- **Document section**
The story, then, was completely true. Gulp.

I'm sure paternosters are much safer, per journey, than many forms of travel I gladly accept. Nonetheless, I'm not at all sorry I never used the one in the Claremont building (which, as it happens, was involved in another accident the year after I left, and then dismantled).


Tuesday 23 October 2018

Oh, Atlanta

In January 1992 I made my first trip to the United States. I was 25 and had been consumed with the idea of visiting America for most of my life, a desire that had only hardened as I grew into my teens and twenties. It had begun, I think, with an almost indecent fascination with American cars - the big gas-guzzlers of the sixties and seventies - as featured in such period cop shows as Cannon, Columbo, McMillan and Wife, McCloud, The Streets of San Francisco and so on.  Toy models of British cars were alright but what I really wanted was a Lincoln Continental like the one Frank Cannon drove. It was something about that rakish overhang at the front, a feature lacking or much less evident in British cars.

American TV shows, and American music, shaped and coloured my mental geography of the United States. America was The Banana Splits, Ironside, Kojak, Starsky & Hutch, the Six Million Dollar Man, The Rockford Files - all of which had more exciting title sequences and theme music than any British series of the period. By the Eighties, I was consuming shows like ChiPs and Hill Street Blues, but still no nearer to visiting America. Part of the attraction of a career in science, though - especially astronomy - was precisely the opportunities it offered for travel. It wasn't a TV show that came to mind when I thought of Georgia, though.

It was Tony Joe White:


Years earlier my dad had made me a tape of a Tony Joe White album and "Rainy Night in Georgia" was now imprinted on my mental soundtrack.

- **Provided material**
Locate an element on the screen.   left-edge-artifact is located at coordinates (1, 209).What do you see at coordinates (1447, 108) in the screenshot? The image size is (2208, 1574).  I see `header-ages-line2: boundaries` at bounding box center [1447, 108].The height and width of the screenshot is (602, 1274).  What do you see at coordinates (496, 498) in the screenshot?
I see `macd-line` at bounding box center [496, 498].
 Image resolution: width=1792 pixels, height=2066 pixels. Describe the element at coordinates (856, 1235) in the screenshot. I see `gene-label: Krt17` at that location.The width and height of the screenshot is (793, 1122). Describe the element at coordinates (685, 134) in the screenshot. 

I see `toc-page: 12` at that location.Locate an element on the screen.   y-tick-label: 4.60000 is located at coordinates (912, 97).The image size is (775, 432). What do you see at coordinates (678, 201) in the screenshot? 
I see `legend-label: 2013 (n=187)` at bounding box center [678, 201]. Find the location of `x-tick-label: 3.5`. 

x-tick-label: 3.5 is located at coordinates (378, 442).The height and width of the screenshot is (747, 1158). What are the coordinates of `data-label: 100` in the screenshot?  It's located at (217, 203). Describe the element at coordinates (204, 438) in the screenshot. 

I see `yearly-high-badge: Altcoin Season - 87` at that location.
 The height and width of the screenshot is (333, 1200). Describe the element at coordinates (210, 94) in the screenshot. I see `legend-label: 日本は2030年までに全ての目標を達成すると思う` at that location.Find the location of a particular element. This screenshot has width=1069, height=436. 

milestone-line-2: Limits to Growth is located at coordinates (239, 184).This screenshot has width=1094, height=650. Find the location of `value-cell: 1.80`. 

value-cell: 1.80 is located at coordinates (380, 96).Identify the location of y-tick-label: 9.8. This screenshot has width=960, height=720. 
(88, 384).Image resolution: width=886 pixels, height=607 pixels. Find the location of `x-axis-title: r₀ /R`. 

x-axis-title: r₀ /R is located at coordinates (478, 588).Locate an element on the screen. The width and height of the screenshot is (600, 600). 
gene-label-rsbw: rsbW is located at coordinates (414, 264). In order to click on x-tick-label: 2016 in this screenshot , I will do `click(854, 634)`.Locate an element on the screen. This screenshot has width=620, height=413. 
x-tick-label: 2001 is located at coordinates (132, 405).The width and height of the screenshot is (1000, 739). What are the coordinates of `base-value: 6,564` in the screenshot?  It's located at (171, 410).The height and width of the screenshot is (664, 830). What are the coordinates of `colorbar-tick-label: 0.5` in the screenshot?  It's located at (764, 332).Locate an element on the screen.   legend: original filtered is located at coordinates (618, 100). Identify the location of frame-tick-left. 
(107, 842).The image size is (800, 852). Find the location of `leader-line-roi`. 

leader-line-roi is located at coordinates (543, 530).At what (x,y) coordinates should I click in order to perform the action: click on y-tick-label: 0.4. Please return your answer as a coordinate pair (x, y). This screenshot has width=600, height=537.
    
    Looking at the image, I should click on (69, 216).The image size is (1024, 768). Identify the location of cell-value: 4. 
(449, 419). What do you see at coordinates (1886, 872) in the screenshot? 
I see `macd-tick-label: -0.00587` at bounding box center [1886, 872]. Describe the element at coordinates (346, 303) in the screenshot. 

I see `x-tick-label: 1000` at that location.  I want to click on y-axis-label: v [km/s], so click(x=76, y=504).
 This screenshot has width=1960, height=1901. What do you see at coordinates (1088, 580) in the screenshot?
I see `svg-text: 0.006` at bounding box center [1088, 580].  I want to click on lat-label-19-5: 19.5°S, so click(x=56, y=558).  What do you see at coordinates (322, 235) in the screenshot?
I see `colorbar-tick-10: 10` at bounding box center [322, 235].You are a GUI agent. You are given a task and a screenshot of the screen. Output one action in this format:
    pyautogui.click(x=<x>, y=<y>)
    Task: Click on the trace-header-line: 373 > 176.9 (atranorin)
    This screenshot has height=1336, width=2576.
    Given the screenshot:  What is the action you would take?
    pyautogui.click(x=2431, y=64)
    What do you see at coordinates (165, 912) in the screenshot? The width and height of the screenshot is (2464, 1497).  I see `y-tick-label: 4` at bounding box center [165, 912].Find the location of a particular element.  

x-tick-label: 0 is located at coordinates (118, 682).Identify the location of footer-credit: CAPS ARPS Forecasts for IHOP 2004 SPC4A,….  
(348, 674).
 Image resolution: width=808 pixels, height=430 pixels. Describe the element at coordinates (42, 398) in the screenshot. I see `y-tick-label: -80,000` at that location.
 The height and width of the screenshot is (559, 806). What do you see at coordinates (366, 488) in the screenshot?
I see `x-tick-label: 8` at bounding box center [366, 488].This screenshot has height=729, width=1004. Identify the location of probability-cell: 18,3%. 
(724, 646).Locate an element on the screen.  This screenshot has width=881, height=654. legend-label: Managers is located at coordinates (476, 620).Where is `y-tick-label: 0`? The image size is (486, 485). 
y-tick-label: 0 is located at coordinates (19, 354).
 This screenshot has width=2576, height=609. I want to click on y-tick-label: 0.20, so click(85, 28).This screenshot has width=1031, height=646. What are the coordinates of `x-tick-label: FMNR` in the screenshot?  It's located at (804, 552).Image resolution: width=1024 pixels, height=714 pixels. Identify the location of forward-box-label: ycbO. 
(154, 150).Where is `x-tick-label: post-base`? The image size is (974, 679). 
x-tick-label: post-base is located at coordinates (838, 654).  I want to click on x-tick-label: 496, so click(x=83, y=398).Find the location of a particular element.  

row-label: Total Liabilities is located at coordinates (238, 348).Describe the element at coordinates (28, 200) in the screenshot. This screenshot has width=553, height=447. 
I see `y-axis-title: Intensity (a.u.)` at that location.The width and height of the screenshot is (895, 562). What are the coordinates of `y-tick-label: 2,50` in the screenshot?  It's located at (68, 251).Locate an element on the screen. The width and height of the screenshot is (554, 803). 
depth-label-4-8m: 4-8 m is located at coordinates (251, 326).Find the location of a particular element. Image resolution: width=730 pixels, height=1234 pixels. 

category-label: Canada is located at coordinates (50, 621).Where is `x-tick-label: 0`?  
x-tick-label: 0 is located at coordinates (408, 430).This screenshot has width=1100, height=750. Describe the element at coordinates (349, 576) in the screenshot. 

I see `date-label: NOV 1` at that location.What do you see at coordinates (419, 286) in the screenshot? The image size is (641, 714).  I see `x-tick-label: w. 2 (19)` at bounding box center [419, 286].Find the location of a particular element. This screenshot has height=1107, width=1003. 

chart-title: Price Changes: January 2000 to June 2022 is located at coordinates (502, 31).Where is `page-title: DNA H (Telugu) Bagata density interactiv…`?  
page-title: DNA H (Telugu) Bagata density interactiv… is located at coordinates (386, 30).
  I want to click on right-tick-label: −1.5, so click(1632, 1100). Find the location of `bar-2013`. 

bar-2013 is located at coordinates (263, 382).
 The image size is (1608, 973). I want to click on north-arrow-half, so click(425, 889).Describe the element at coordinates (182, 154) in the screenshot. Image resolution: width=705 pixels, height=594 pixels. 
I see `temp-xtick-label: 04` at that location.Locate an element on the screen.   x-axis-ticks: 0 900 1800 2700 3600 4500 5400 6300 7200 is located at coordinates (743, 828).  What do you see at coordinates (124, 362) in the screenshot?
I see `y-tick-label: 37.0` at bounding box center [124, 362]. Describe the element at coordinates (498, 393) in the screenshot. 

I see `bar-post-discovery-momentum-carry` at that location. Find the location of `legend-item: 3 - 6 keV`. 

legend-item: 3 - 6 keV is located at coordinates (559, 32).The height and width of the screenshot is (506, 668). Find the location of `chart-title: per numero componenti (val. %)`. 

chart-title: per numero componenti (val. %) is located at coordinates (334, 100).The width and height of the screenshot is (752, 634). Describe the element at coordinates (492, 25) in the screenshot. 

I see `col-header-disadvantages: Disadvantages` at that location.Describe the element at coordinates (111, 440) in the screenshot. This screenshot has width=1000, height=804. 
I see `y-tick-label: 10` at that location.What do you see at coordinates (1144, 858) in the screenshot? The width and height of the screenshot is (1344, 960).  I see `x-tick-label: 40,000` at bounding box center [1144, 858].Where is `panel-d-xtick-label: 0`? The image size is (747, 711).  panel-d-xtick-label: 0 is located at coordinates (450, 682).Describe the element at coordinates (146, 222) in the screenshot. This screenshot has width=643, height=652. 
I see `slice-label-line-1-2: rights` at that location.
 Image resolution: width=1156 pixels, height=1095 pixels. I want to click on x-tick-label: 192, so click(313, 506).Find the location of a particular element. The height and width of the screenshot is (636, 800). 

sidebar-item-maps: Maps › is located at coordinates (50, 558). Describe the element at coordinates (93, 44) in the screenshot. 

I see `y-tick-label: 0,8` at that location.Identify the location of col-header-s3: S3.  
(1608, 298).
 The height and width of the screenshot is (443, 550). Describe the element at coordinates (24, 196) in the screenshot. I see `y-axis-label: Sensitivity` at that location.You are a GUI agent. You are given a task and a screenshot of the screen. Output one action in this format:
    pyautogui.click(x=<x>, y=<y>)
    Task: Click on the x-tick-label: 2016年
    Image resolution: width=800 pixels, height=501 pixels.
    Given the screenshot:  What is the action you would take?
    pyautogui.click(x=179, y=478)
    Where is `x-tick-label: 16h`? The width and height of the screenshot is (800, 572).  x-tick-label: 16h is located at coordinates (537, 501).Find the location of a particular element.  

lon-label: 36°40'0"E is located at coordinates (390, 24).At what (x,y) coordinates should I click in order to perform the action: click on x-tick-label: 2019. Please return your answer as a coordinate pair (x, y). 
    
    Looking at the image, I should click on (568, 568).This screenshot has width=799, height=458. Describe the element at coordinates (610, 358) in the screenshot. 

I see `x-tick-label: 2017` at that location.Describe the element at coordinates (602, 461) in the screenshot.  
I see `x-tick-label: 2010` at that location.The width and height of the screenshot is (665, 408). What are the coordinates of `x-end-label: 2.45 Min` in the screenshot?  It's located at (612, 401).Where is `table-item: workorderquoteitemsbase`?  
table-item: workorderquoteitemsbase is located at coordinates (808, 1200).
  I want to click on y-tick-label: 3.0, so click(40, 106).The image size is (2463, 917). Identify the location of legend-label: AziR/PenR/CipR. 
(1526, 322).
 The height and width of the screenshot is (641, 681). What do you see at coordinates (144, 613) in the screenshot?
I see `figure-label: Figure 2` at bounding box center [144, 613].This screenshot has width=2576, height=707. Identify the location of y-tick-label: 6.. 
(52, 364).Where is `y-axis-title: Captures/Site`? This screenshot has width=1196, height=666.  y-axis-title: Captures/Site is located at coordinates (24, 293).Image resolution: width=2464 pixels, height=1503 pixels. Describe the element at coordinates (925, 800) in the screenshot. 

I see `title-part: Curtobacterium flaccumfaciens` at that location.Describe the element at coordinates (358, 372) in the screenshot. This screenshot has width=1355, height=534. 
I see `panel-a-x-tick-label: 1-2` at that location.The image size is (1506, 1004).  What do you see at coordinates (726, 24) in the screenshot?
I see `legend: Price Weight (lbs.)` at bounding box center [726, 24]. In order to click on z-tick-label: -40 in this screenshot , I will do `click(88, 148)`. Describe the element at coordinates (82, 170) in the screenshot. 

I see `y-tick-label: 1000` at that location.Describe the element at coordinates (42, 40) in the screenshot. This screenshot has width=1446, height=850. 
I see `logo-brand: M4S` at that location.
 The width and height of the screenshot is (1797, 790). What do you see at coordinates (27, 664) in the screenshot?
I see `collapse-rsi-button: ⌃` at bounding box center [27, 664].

- **Required work**
• 1. List the period cop shows that the excerpt names as featuring big American cars.
• 2. According to the excerpt, what drew the writer to the Lincoln Continental driven by Frank Cannon rather than to British cars?
• 3. Copy out the passage of the excerpt starting at "American TV shows, and" and ending at "of Georgia, though.".

- **Answers provided**
• 1. Cannon, Columbo, McMillan and Wife, McCloud, The Streets of San Francisco

• 2. The writer was drawn by the car's rakish overhang at the front. That feature was lacking or much less evident in British cars.

• 3.
American TV shows, and American music, shaped and coloured my mental geography of the United States. America was The Banana Splits, Ironside, Kojak, Starsky & Hutch, the Six Million Dollar Man, The Rockford Files - all of which had more exciting title sequences and theme music than any British series of the period. By the Eighties, I was consuming shows like ChiPs and Hill Street Blues, but still no nearer to visiting America. Part of the attraction of a career in science, though - especially astronomy - was precisely the opportunities it offered for travel. It wasn't a TV show that came to mind when I thought of Georgia, though.